> **YOUR ASSIGNMENT**
A faithful, complete transcription of the listing is required.
━━ GIVEN DATA ━━
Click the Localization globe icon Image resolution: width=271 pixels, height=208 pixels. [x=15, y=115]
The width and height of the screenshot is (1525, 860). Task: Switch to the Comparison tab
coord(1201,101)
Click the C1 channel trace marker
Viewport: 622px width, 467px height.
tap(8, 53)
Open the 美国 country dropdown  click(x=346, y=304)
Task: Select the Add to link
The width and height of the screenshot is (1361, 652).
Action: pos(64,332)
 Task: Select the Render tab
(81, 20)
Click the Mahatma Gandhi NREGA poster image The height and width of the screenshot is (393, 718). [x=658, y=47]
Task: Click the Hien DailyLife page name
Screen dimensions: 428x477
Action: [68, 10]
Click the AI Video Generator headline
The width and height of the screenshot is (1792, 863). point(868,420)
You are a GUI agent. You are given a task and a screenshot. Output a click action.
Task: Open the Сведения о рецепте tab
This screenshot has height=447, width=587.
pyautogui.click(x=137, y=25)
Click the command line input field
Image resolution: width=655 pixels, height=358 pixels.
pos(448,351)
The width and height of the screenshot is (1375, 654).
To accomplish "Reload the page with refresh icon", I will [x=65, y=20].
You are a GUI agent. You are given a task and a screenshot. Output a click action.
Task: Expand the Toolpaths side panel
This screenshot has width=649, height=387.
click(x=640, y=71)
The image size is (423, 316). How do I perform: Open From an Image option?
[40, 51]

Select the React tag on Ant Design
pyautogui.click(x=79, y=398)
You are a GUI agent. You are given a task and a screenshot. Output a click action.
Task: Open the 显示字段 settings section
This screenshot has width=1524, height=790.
━━━
> **ANSWER SECTION**
Click the Localization globe icon Image resolution: width=271 pixels, height=208 pixels. [x=15, y=115]
The width and height of the screenshot is (1525, 860). Task: Switch to the Comparison tab
coord(1201,101)
Click the C1 channel trace marker
Viewport: 622px width, 467px height.
tap(8, 53)
Open the 美国 country dropdown  click(x=346, y=304)
Task: Select the Add to link
The width and height of the screenshot is (1361, 652).
Action: pos(64,332)
 Task: Select the Render tab
(81, 20)
Click the Mahatma Gandhi NREGA poster image The height and width of the screenshot is (393, 718). [x=658, y=47]
Task: Click the Hien DailyLife page name
Screen dimensions: 428x477
Action: [68, 10]
Click the AI Video Generator headline
The width and height of the screenshot is (1792, 863). point(868,420)
You are a GUI agent. You are given a task and a screenshot. Output a click action.
Task: Open the Сведения о рецепте tab
This screenshot has height=447, width=587.
pyautogui.click(x=137, y=25)
Click the command line input field
Image resolution: width=655 pixels, height=358 pixels.
pos(448,351)
The width and height of the screenshot is (1375, 654).
To accomplish "Reload the page with refresh icon", I will [x=65, y=20].
You are a GUI agent. You are given a task and a screenshot. Output a click action.
Task: Expand the Toolpaths side panel
This screenshot has width=649, height=387.
click(x=640, y=71)
The image size is (423, 316). How do I perform: Open From an Image option?
[40, 51]

Select the React tag on Ant Design
pyautogui.click(x=79, y=398)
You are a GUI agent. You are given a task and a screenshot. Output a click action.
Task: Open the 显示字段 settings section
This screenshot has width=1524, height=790.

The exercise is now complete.